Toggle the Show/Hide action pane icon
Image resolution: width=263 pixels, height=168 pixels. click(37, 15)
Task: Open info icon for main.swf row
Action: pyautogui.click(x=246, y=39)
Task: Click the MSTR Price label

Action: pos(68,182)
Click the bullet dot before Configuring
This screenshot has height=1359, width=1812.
______
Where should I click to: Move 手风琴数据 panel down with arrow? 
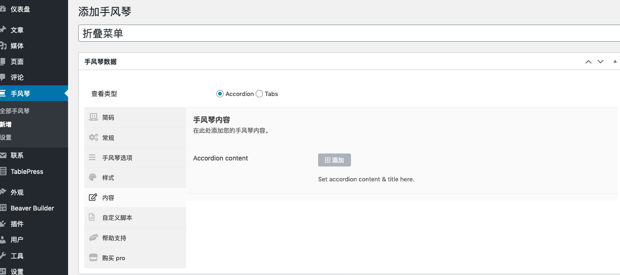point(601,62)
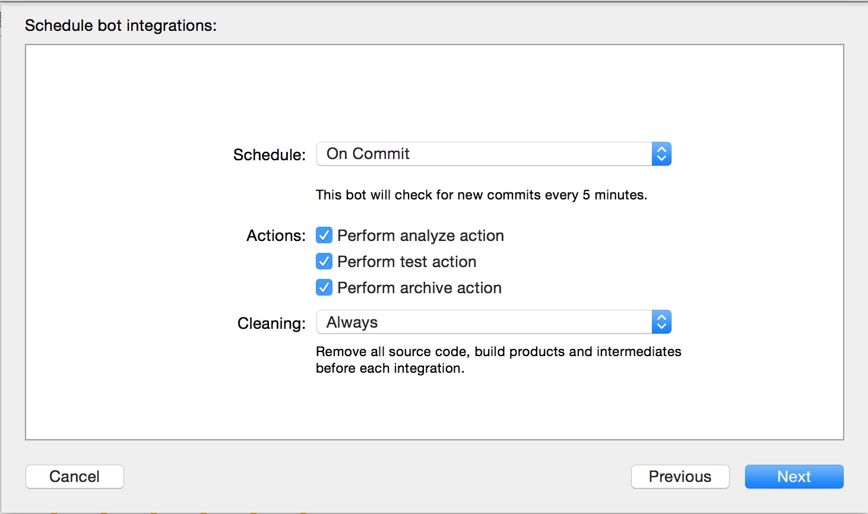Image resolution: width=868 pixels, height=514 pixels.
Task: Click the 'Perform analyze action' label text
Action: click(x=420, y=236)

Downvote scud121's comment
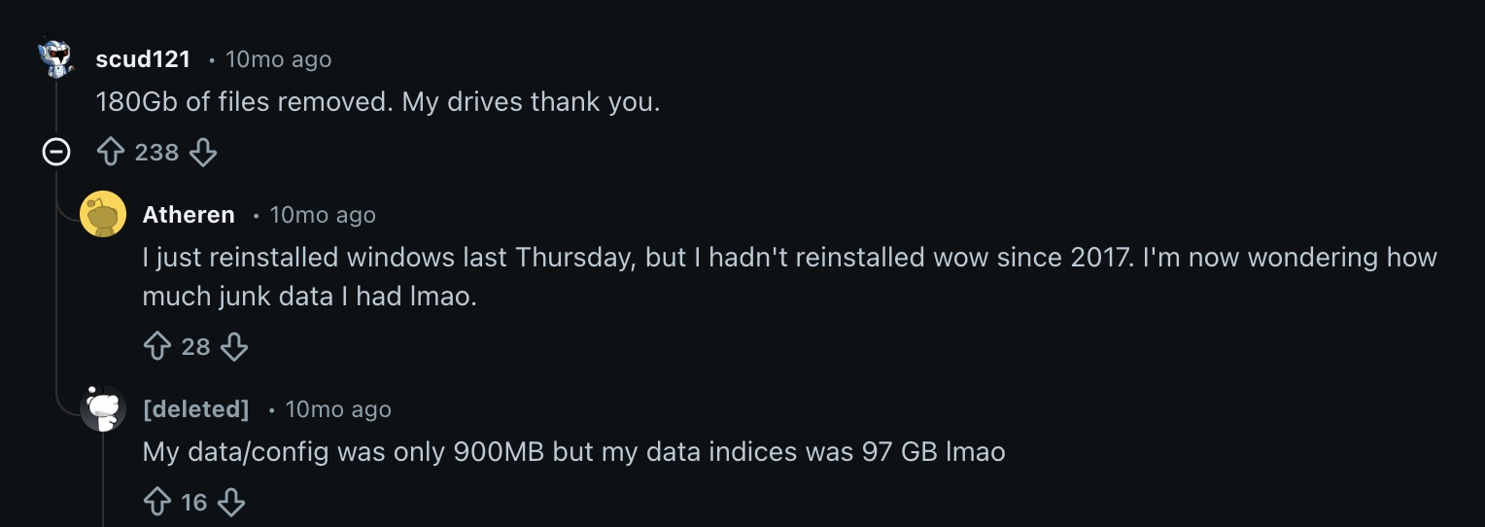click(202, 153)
______
Activity: Could you write out, exactly as they stand, only the lines above that begin at the line with "Click the bullet dot before Configuring" and stop after the line with "This screenshot has height=1359, width=1812."?

Finished task:
Click the bullet dot before Configuring
This screenshot has height=1359, width=1812.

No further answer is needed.